In the listing below, find the line containing "This screenshot has width=866, height=722." and the line containing "Viewport: 723px width, 1568px height.". Repeat exactly those two lines and every line between them.

[[ PROVIDED ENTRIES, beginning ]]

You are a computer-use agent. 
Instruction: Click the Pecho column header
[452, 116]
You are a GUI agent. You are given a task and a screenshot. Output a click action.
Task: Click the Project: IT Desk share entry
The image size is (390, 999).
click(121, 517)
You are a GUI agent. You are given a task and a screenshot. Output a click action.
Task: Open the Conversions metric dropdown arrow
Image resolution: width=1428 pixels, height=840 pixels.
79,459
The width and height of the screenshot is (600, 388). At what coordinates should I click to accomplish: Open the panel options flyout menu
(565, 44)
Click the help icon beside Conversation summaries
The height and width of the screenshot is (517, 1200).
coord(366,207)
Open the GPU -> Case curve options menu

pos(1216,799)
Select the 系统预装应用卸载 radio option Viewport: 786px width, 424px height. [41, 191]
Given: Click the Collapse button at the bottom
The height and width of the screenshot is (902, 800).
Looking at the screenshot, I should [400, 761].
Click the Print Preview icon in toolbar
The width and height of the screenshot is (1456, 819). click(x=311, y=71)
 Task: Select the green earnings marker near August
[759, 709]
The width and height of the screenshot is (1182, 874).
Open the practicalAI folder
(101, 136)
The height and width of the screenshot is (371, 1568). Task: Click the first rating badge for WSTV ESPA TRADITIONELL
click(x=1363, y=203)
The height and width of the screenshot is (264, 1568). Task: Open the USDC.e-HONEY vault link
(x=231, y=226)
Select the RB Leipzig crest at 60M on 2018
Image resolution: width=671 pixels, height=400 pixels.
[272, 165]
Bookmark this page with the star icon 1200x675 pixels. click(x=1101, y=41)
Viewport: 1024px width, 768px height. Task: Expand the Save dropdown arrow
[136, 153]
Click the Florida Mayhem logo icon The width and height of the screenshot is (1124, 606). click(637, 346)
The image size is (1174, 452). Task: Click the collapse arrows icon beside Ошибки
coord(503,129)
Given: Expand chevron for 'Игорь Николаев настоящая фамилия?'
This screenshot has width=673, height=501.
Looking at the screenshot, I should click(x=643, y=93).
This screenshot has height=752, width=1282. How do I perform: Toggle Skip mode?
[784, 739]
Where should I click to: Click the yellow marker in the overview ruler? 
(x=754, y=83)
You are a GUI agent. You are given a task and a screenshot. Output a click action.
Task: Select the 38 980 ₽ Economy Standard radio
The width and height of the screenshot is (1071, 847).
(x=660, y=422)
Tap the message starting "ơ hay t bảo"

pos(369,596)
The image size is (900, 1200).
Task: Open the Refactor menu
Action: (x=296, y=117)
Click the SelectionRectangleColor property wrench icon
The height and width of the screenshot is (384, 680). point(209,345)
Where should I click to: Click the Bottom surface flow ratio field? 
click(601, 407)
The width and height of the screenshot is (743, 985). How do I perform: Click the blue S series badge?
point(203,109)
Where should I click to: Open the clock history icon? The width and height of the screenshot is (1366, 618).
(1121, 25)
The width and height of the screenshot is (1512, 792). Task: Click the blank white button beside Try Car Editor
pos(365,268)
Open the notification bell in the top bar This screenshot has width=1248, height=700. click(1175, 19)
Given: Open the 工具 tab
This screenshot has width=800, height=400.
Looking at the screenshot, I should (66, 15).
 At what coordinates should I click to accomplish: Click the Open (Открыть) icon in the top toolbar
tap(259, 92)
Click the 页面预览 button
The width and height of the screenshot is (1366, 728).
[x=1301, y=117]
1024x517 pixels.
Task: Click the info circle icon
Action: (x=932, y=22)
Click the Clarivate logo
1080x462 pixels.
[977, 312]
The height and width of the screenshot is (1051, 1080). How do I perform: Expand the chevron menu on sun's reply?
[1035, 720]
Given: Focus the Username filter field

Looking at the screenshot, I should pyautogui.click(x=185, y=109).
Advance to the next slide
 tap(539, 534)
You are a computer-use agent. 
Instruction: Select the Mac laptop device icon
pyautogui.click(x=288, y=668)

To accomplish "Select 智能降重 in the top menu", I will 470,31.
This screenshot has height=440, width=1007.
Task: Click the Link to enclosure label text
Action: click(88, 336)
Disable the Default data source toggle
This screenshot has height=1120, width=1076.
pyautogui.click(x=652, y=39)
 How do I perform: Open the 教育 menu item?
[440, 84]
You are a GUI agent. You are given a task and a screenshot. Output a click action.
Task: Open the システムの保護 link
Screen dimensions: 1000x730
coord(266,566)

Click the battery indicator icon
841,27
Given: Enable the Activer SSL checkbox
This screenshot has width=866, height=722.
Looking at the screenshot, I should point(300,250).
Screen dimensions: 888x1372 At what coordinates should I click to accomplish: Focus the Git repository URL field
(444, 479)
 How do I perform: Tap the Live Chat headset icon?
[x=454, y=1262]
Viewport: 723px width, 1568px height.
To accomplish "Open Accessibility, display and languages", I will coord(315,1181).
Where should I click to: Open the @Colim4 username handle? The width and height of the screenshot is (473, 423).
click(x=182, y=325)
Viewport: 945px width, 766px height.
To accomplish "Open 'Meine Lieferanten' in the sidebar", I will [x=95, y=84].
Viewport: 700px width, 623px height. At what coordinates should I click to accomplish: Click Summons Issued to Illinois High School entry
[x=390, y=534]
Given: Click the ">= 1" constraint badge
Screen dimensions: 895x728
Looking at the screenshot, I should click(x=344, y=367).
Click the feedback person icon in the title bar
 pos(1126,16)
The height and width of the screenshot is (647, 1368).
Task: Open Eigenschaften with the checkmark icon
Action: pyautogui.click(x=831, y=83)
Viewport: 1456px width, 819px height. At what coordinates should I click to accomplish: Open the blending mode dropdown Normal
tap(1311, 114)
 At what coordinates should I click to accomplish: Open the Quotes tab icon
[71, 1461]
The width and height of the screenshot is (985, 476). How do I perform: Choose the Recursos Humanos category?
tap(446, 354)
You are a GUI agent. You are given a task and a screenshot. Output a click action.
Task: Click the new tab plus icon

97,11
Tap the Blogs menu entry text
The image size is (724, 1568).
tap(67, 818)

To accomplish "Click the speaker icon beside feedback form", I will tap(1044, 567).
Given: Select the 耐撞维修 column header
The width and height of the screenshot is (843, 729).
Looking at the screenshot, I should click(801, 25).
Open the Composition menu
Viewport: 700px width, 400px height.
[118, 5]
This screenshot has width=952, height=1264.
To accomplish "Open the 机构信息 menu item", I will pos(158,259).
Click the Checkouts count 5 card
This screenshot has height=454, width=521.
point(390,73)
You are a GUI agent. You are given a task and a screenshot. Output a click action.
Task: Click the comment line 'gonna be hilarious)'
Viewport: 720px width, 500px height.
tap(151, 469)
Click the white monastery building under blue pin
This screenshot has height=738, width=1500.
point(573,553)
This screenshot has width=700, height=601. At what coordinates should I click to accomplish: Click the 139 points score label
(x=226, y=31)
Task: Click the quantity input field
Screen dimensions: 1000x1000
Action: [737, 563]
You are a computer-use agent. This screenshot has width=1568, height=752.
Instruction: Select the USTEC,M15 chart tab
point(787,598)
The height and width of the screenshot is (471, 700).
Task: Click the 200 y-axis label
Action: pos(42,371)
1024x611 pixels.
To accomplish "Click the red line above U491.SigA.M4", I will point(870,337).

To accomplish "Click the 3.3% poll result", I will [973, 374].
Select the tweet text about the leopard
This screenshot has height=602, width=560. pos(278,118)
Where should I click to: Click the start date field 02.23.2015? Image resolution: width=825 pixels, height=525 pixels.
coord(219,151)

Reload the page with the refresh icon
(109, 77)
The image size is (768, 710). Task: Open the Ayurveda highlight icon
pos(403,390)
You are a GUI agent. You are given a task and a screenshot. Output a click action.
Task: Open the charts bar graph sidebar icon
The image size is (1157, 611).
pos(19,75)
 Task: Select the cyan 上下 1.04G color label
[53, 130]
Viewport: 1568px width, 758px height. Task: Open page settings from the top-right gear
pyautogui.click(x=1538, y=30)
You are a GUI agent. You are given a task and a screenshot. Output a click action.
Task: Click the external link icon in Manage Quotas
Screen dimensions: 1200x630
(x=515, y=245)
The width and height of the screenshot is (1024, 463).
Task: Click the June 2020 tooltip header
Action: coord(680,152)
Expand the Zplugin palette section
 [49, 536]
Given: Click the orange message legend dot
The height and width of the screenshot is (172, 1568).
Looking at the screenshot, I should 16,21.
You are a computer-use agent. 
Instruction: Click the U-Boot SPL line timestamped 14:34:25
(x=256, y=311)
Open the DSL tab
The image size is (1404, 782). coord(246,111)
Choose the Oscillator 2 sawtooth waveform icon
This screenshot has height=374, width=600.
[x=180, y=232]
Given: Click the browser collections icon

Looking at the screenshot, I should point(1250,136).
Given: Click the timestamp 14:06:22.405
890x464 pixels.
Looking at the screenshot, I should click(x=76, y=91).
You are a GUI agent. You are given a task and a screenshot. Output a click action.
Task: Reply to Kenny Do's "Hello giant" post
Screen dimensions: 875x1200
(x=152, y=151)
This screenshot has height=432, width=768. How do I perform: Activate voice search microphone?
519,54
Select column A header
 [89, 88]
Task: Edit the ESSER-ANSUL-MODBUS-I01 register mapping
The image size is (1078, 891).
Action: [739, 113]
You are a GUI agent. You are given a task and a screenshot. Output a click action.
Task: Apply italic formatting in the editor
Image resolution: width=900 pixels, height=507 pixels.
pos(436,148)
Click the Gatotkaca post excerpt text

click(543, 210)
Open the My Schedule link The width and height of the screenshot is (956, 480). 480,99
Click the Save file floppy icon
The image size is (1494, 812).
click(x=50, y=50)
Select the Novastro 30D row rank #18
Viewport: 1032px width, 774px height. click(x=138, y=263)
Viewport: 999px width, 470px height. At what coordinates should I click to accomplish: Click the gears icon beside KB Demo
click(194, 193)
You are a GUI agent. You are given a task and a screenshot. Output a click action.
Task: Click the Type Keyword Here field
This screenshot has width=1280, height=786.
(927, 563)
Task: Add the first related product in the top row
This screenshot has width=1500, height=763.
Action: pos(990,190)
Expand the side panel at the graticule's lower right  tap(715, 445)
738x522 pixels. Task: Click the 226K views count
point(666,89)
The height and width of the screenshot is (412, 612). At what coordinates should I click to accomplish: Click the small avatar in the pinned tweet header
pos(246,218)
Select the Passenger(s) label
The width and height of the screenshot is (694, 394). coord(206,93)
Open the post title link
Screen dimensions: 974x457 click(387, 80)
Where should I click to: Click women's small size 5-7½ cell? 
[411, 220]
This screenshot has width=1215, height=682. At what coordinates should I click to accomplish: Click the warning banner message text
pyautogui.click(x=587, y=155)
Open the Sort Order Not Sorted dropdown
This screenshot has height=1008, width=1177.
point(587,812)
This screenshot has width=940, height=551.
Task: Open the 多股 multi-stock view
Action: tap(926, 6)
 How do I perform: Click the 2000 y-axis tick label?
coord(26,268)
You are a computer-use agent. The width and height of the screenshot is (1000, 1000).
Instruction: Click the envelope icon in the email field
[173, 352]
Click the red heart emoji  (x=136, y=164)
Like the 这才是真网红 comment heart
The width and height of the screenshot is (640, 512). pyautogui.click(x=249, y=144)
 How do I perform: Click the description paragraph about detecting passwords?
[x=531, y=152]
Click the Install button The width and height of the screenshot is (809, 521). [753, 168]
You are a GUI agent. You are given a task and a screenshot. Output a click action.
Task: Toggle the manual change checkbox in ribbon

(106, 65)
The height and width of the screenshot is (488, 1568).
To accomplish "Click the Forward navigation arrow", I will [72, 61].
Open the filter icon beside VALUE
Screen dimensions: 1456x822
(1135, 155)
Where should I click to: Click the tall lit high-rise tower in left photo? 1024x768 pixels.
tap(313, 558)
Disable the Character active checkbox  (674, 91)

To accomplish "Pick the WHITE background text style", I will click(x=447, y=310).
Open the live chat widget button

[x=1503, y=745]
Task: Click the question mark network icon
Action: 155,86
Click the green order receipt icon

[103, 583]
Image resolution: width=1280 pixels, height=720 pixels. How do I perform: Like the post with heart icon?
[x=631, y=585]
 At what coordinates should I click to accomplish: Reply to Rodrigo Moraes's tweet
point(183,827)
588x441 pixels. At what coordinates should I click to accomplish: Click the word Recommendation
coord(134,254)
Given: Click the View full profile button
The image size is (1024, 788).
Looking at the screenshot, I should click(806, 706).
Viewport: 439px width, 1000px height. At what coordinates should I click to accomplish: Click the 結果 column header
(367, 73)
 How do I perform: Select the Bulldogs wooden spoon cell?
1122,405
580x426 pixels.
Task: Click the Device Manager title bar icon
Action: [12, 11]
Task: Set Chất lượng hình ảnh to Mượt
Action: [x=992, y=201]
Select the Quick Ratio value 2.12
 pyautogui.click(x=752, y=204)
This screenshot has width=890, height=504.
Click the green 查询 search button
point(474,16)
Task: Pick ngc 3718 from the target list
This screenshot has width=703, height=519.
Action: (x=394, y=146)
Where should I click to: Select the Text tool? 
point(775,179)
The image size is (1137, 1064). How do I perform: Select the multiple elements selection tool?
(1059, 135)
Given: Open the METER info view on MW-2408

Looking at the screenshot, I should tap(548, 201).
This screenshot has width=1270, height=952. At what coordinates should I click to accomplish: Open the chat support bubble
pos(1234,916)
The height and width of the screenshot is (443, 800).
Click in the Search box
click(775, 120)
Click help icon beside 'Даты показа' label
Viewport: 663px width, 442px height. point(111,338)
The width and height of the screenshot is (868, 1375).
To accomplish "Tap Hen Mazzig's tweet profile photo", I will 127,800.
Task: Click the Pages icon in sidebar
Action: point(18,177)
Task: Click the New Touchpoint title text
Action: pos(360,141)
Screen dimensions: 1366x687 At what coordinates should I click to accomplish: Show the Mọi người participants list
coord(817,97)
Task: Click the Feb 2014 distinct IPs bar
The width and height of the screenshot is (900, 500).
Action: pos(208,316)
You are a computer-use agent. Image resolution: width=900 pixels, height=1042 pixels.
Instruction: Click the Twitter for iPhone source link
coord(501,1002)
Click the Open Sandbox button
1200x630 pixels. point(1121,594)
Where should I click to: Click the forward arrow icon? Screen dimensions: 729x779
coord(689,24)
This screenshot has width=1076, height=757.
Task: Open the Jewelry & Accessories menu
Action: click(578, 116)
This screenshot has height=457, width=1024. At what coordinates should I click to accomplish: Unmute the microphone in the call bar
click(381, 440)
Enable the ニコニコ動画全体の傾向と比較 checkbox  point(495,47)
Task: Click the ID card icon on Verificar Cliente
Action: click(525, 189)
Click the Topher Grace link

[[ PROVIDED ENTRIES, end ]]

• [ANSWER BOX]:
This screenshot has width=866, height=722.
Looking at the screenshot, I should point(300,250).
Screen dimensions: 888x1372 At what coordinates should I click to accomplish: Focus the Git repository URL field
(444, 479)
 How do I perform: Tap the Live Chat headset icon?
[x=454, y=1262]
Viewport: 723px width, 1568px height.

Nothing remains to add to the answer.